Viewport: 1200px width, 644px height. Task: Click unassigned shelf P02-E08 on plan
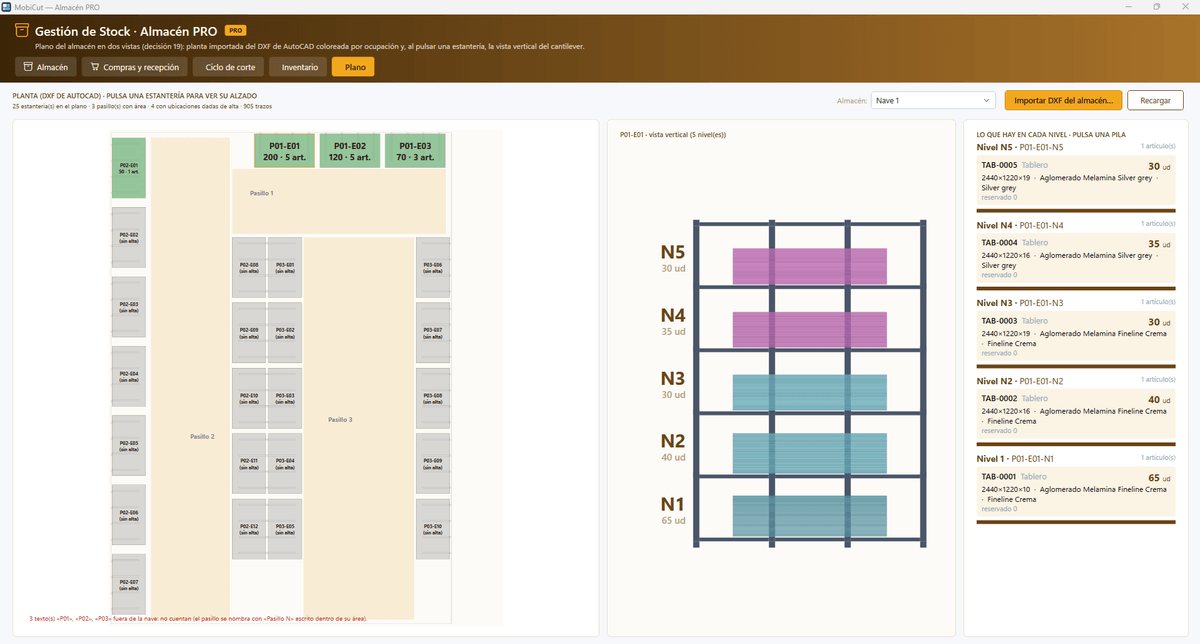(x=249, y=267)
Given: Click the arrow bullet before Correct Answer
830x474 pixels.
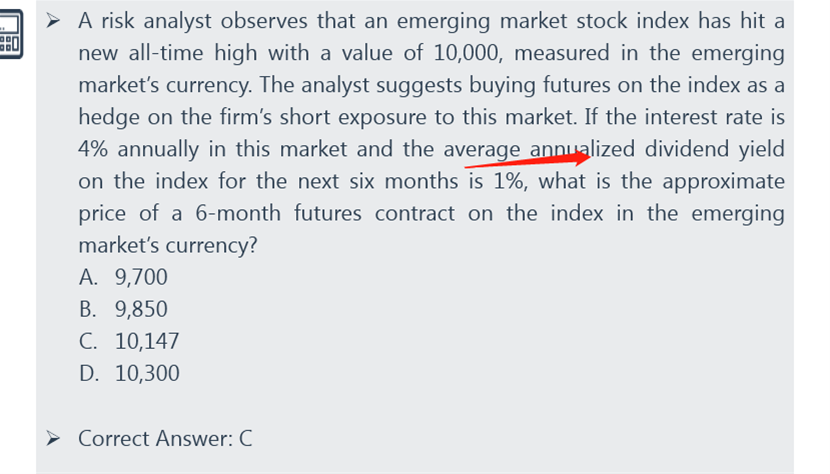Looking at the screenshot, I should pyautogui.click(x=53, y=439).
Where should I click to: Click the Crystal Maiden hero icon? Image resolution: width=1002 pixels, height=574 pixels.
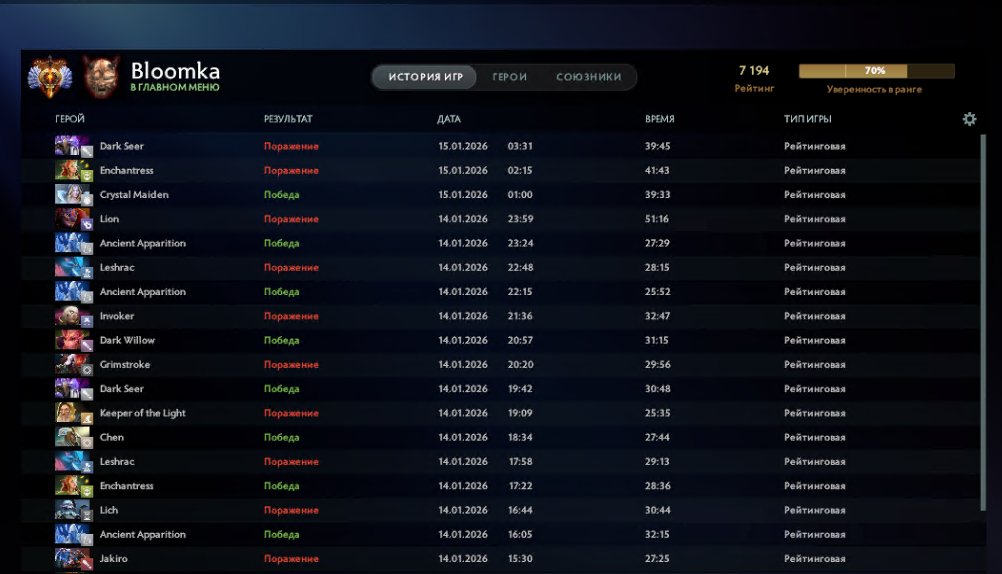tap(67, 195)
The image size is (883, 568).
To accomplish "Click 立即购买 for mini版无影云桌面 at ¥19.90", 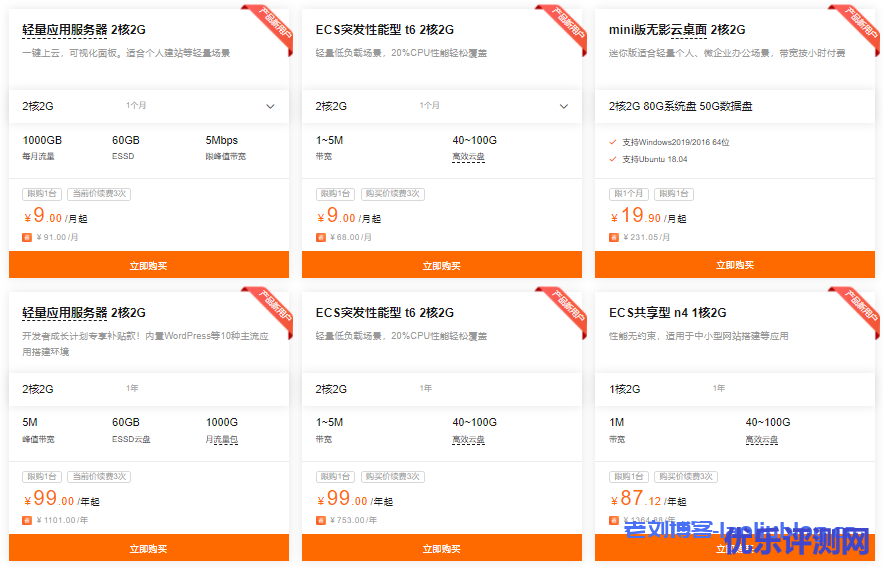I will click(735, 265).
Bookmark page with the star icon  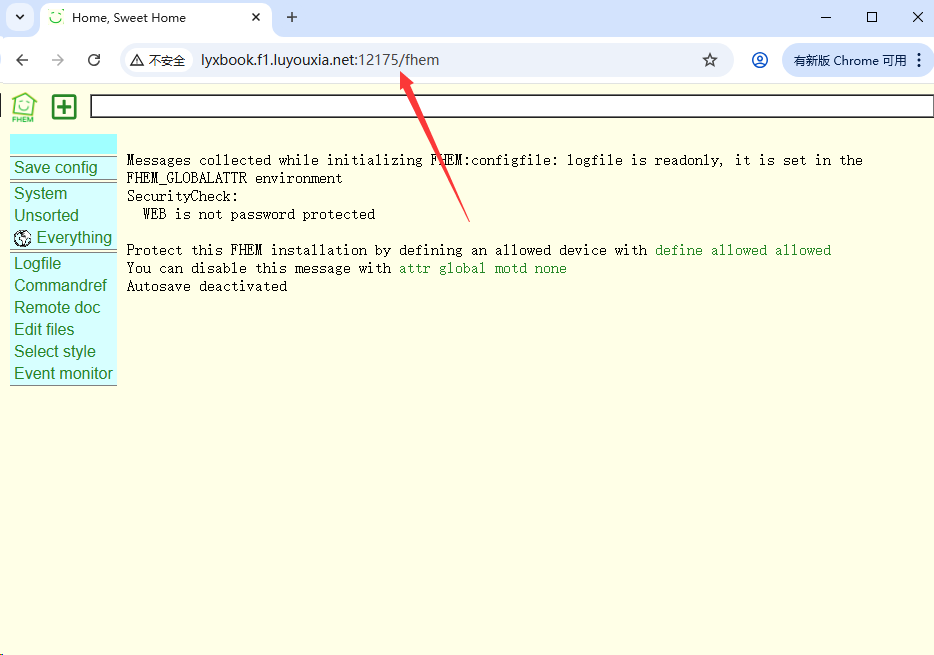coord(710,60)
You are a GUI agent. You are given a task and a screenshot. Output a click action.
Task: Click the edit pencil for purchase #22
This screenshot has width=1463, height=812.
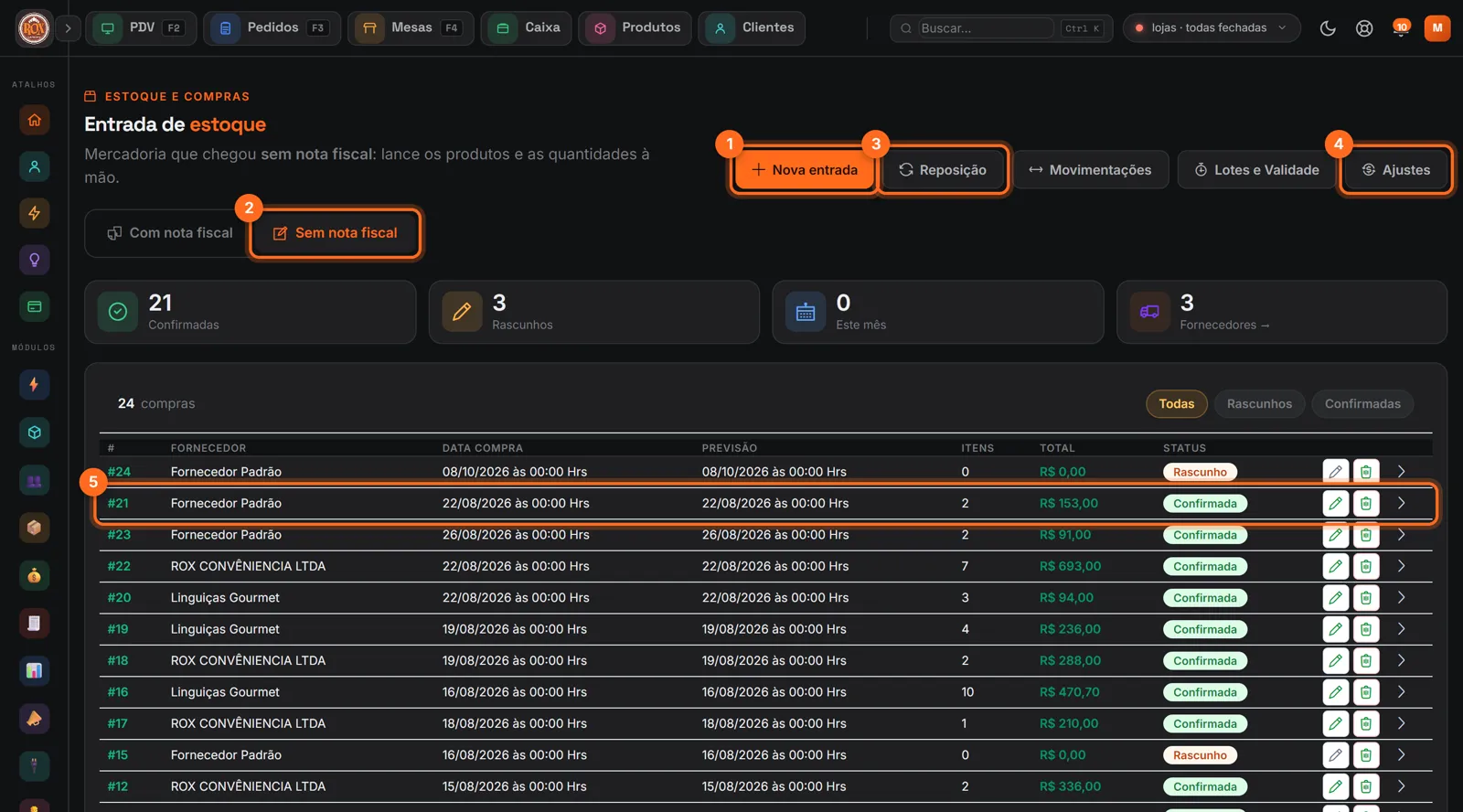tap(1335, 566)
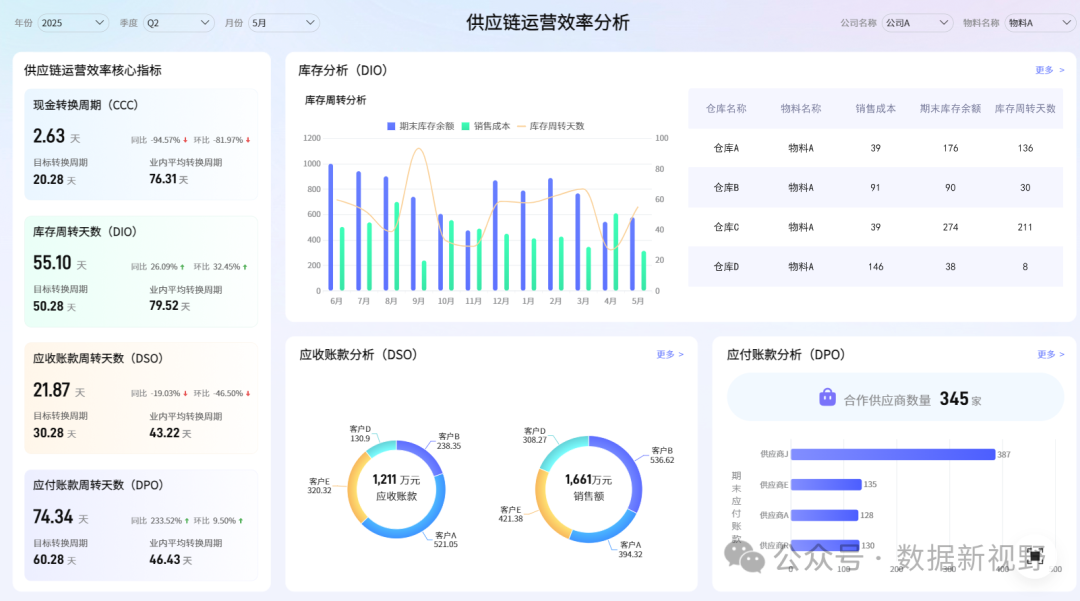The width and height of the screenshot is (1080, 601).
Task: Hide the 库存周转天数 line via legend
Action: click(551, 126)

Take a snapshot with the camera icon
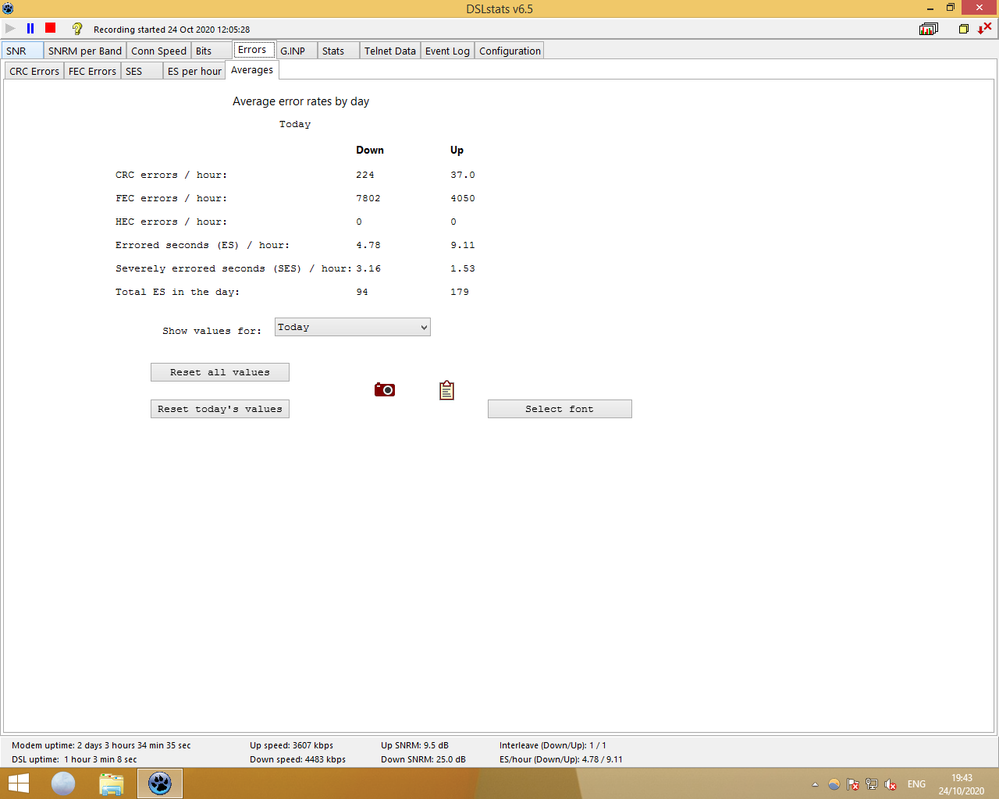coord(384,390)
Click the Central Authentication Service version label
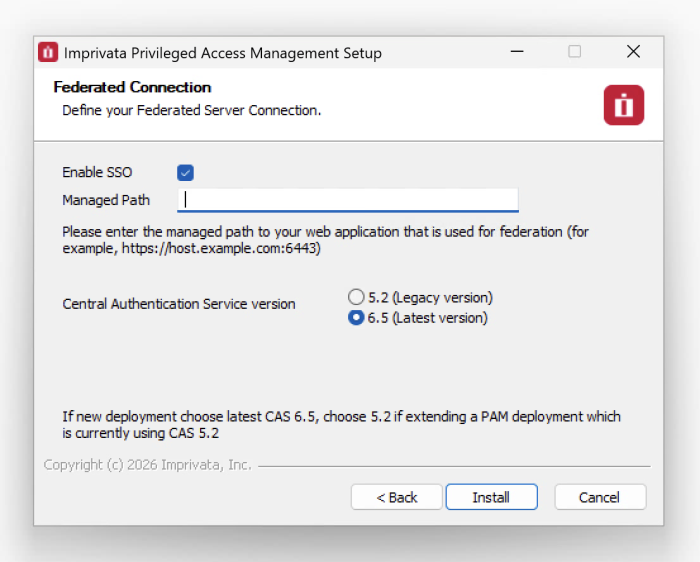This screenshot has height=562, width=700. [x=179, y=304]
-------
## [About this exercise]
Nothing but the lines from the one containing "Click the Central" through the last line of the records above should appear, each repeated exactly, with no pictures.

## [The completed task]
Click the Central Authentication Service version label
This screenshot has height=562, width=700. [x=179, y=304]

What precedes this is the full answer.